Unoccupied, the building continued to deteriorate through the 1970s, its long and rich history unknown to the transient military population but valued by native residents. The old hotel, which had been known by several names during the past century, was rechristened the Old Stagecoach Stop and listed on the National Register of Historic Places in 1980. [5]
However, National Register status did not rejuvenate the building. In December 1982, the City of Waynesville issued a condemnation notice to the owner for violation of a city ordinance prohibiting “hazardous buildings.” The oldest original building in the county was in danger of being demolished.
Local citizens formed a nonprofit organization in June 1983, the Old Stagecoach Stop Foundation, to purchase the condemned building and “to preserve, restore, protect and maintain the historic structure known as the ‘Old Stagecoach Stop’ in order to permit its educational value to be appreciated by future generations; to engage in educational and charitable activities related to the Old Stagecoach Stop."

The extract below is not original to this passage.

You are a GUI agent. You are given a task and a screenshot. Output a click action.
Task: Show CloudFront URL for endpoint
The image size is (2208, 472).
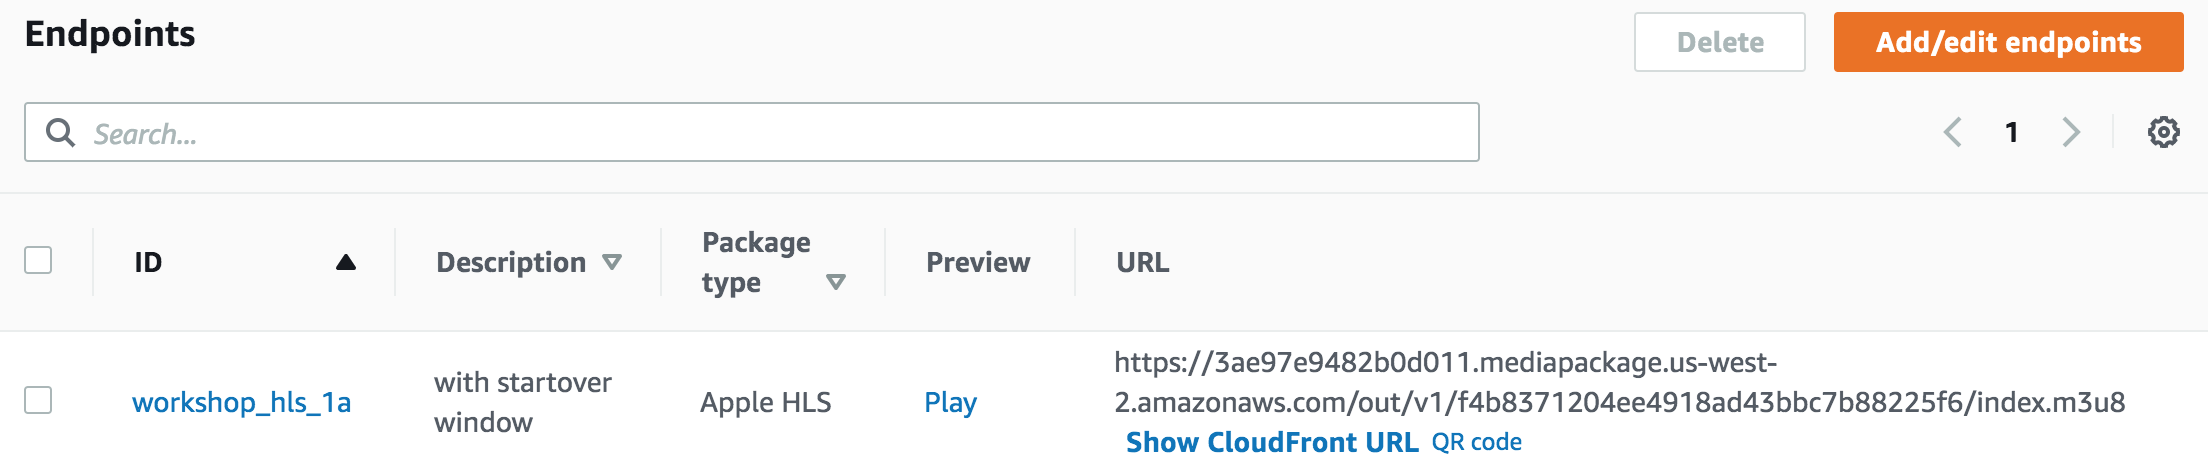(x=1272, y=442)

The next nine years were a series of fundraisers for the Foundation, ranging from bake sales to concerts. The original note of $50,000 for the purchase of the building was paid off in the spring of 1992. Fundraising did not cease. Interior restoration and the acquisition of the remainder of the historic property, extending to Highway 17, required more than twice the funds of the original purchase price. [6]

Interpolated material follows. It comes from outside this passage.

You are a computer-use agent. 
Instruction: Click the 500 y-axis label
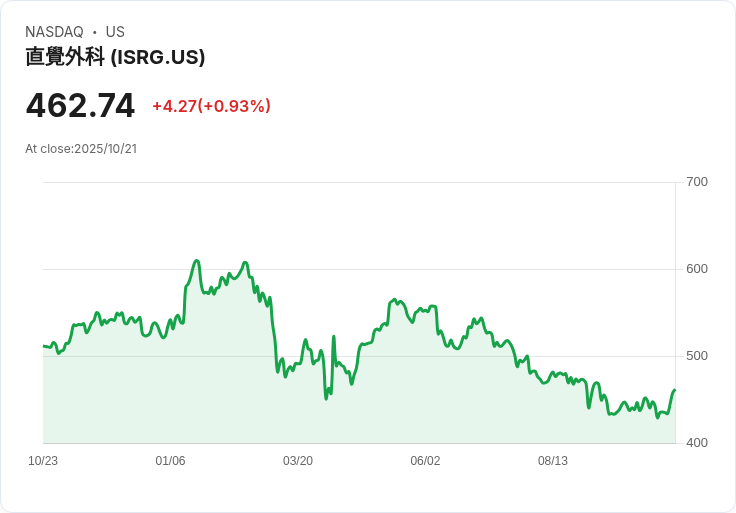coord(697,356)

Today, the old hotel is a house museum. Each of the ten rooms is restored to a period or use reflecting the building's history. The museum is open April through September on Saturdays, 10:00 am to 4:00 pm. The Old Stagecoach Stop Foundation publishes an annual heritage newspaper about the county's history, the Old Settlers Gazette, available to readers and researchers on the Foundation's web site, http://oldstagecoachstop.org.
Pulaski County is a county located in the U.S. state of Missouri. As of the 2020 census, the population was 53,955. Its county seat is Waynesville. The county was organized in 1833 and named for Kazimierz Pułaski, a Polish patriot who died fighting in the American Revolution.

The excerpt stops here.